▶ [TEXT PROVIDED]:

·····

Duncan Riley writes at Inquisitr that the Philadelphia Inquirer has set a new policy requiring that all “signature investigative reporting” appear in print before it hits the web site.

Romenesko has a copy of the memo sent to Inquirer staff. The important parts:

Beginning today, we are adopting an Inquirer first policy for our signature investigative reporting, enterprise, trend stories, news features, and reviews of all sorts. What that means is that we won’t post those stories online until they’re in print.

Riley goes on:

The decision rests on two major presumptions that fail miserably. The first is that there is a scarcity of competition therefore people who want the news will have no choice but to buy the paper. Secondly, that anything they write of substance is worthy of buying the print edition to read it first when it will either end up on their website, or will be reported on other websites. Neither hold true.

There may be only one major competitor in Philadelphia (Philadelphia Daily News) but both papers exist in a market that offers national newspapers and a world of online choice. That choice also isn’t restricted to traditional media, with bloggers covering local news as well.

The funny bit to me is that this is exactly the tact that almost every single large metropolitan daily tried in the late 90’s up until about 2004 or so, and frankly, is discussed in every single meeting they have about online editorial policy.  The Atlanta Journal Constitution, as I recall, put the lie to  this as a viable strategy in the early part of this decade, and its been discounted just about everywhere since.

I’ll give the Inquirer credit - at least they are trying to identify what it is that makes them so special, and their investigative reporting is at the top of the list.  I’d suggest they’d be better served to concentrate on how they can wring the most drachmas out of that product, rather than trying to restrict their delivery channels.

·····

▶ [DATASET EXTRACT]:
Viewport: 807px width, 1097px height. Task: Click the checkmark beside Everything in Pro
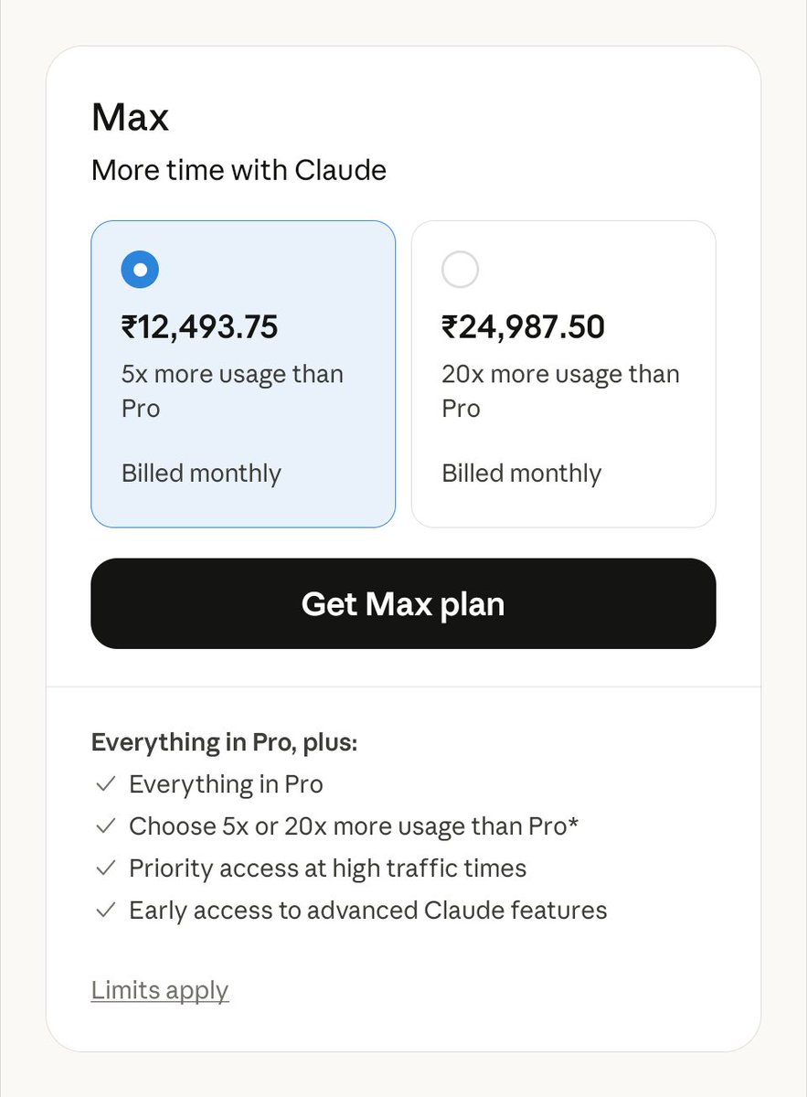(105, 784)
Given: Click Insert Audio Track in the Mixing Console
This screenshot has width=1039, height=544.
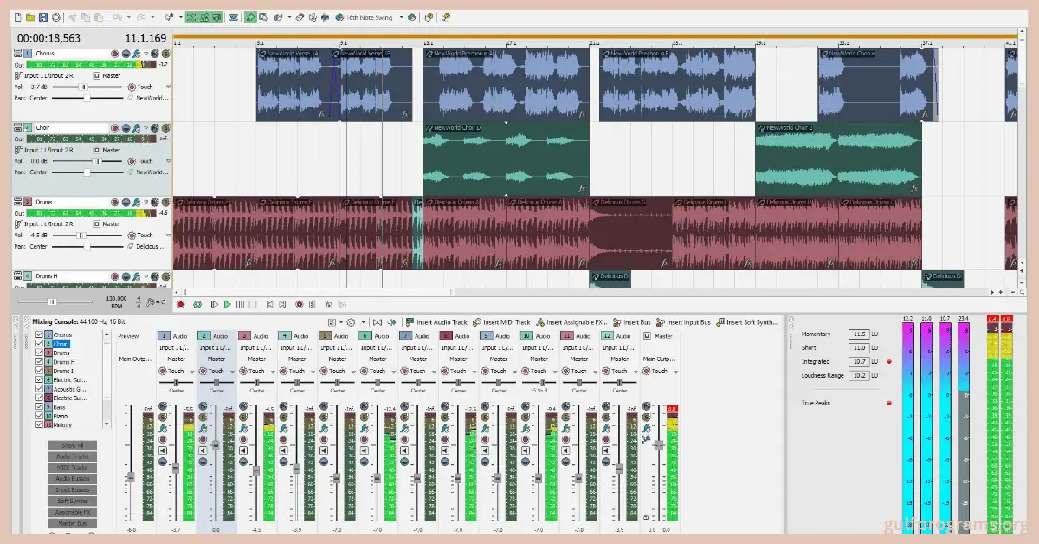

·····

▶ [EXERCISE TASKS]:
- a) In the post about the Inquirer's print-first policy, which paper is named as the one major competitor in Philadelphia?
- b) Repeat the passage from the post about the Inquirer's print-first policy, from "Duncan Riley writes" up to and including "the web site.".

▶ [RESPONSES FOR EACH TASK]:
- a) The Philadelphia Daily News.

- b)
Duncan Riley writes at Inquisitr that the Philadelphia Inquirer has set a new policy requiring that all “signature investigative reporting” appear in print before it hits the web site.